### [PROBLEM]
According to the climate change text, what share of the world's population depends on fresh water from the seasonal melt and regrowth of glaciers?

### [TEXT EXTRACT]

==*==

While the opening of a year-round ice-free Arctic passage between the Atlantic and Pacific oceans would have some commercial benefits, these are considerably outweighed by the negatives. Detrimental effects include increased iceberg hazards to shipping and loss of ice albedo (the reflection of sunshine) due to melting sea-ice allowing the ocean to absorb more incoming solar radiation. The latter is a good example of a positive climate feedback. Ice melts away, waters absorb more energy and warming waters increase glacier melt around the coastlines of adjacent lands.

Warmer ocean water also raises the temperature of submerged Arctic permafrost, which then releases methane, a very potent greenhouse gas. The latter process has been observed occurring in the waters of the East Siberian Arctic Shelf and is poorly understood. At the other end of the planet, melting and break-up of the Antarctic ice shelves will speed up the land-glaciers they hold back, thereby adding significantly to sea-level rise.

Ocean Acidification

Acidity is measured by the pH scale (0 = highly acidic, 7 = neutral, 14 = highly alkaline). The lowering of ocean pH is a cause for considerable concern without any counter-benefits at all. This process is caused by additional CO2 being absorbed in the water. Why that's a problem is because critters that build their shells out of calcium carbonate, such as bivalves, snails and many others, may find that carbonate dissolving faster than they can make it. The impact that would have on the marine food-chain should be self-evident.

Melting Glaciers

The effects of glaciers melting are largely detrimental and some have already been mentioned. But a major impact would be that many millions of people (one-sixth of the world’s population) depend on fresh water supplied each year by the seasonal melt and regrowth cycles of glaciers. Melt them and those water supplies, vital not just for drinking but for agriculture, will fail.

Sea Level Rise

Many parts of the world are low-lying and will be severely affected even by modest sea level rises. Rice paddies are already becoming inundated with salt water, destroying the crops. Seawater is contaminating rivers as it mixes with fresh water further upstream, and aquifers are becoming saline. The viability of some coastal communities is already under discussion, since raised sea levels in combination with seasonal storms will lead to worse flooding as waves overtop more sea defences.

Environmental

Positive effects of climate change may include greener rainforests and enhanced plant growth in the Amazon, increased vegetation in northern latitudes and possible increases in plankton biomass in some parts of the ocean.

Negative responses may include some or all of the following: further expansion of oxygen-poor ocean “dead zones”, contamination or exhaustion of fresh water supplies, increased incidence of natural fires and extensive vegetation die-off due to droughts. Increased risk of coral extinction, changes in migration patterns of birds and animals, changes in seasonal timing and disruption to food chains: all of these processes point towards widespread species loss.

Economic

Economic impacts of climate change are highly likely to be catastrophic, while there have been very few benefits projected at all. As long ago as 2006, the Stern Report made clear the overall pattern of economic distress and that prevention was far cheaper than adaptation.

==*==

### [EXTRACTED DATA]
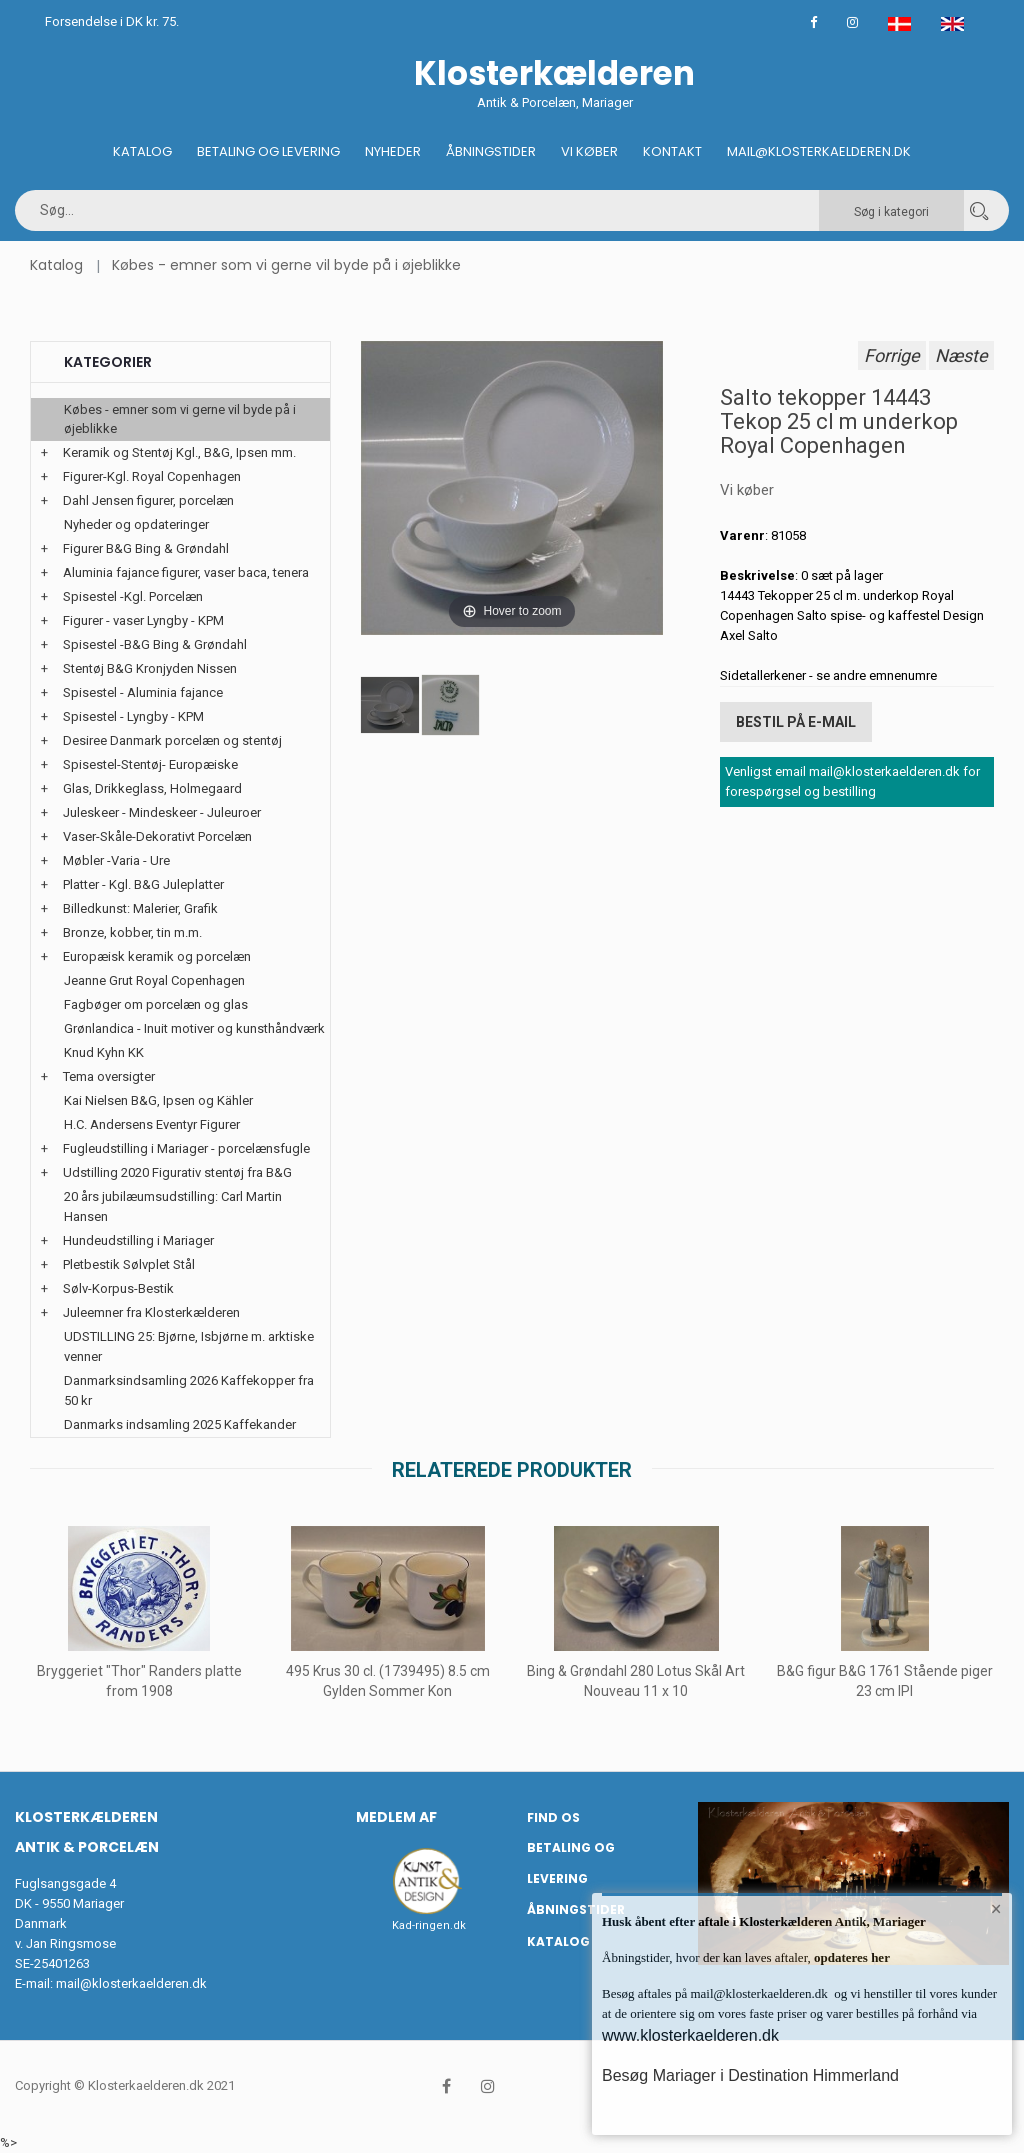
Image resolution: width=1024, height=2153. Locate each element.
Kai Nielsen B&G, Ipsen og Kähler (158, 1100)
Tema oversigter (109, 1076)
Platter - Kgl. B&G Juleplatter (143, 884)
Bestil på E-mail (796, 722)
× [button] (996, 1909)
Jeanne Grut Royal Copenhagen (154, 980)
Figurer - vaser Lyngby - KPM (143, 620)
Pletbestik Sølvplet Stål (129, 1264)
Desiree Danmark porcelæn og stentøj (172, 740)
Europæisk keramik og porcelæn (157, 956)
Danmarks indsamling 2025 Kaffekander (180, 1424)
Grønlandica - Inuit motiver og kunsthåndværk (194, 1028)
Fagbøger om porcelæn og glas (156, 1004)
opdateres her (850, 1957)
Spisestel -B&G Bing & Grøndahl (155, 644)
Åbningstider (491, 151)
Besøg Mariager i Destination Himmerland (750, 2075)
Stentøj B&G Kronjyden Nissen (150, 668)
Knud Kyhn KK (104, 1052)
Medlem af (396, 1817)
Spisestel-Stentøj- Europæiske (150, 764)
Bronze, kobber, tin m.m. (132, 932)
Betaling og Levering (268, 151)
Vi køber (589, 151)
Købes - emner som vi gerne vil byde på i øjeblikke (286, 265)
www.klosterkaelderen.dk (690, 2035)
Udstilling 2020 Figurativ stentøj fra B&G (177, 1172)
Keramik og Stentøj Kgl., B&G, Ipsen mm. (179, 452)
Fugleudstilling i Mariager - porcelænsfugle (186, 1148)
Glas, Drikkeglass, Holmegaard (152, 788)
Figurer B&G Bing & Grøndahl (146, 548)
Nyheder (393, 151)
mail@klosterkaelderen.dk (131, 1983)
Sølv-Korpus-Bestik (118, 1288)
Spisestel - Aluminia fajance (143, 692)
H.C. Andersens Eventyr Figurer (152, 1124)
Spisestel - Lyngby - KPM (133, 716)
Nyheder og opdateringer (136, 524)
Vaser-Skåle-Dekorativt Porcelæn (157, 836)
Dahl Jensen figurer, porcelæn (148, 500)
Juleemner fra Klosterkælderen (151, 1312)
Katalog (142, 151)
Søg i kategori (891, 212)
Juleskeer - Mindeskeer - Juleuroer (162, 812)
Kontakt (672, 151)
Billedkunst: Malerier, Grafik (140, 908)
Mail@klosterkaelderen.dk (819, 151)
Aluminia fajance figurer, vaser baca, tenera (186, 572)
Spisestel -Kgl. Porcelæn (133, 596)
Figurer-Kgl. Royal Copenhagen (152, 476)
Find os (553, 1817)
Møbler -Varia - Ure (116, 860)
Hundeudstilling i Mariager (138, 1240)
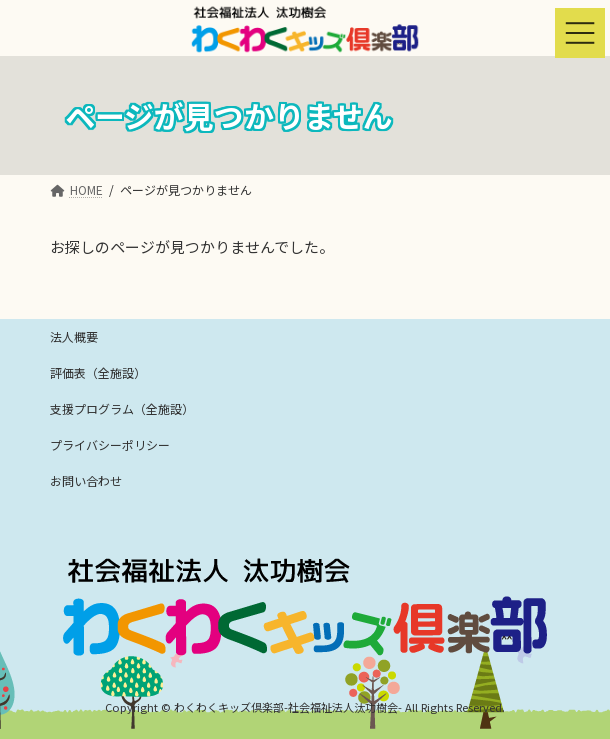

==*==

### [THE RESULT]
One-sixth of the world's population.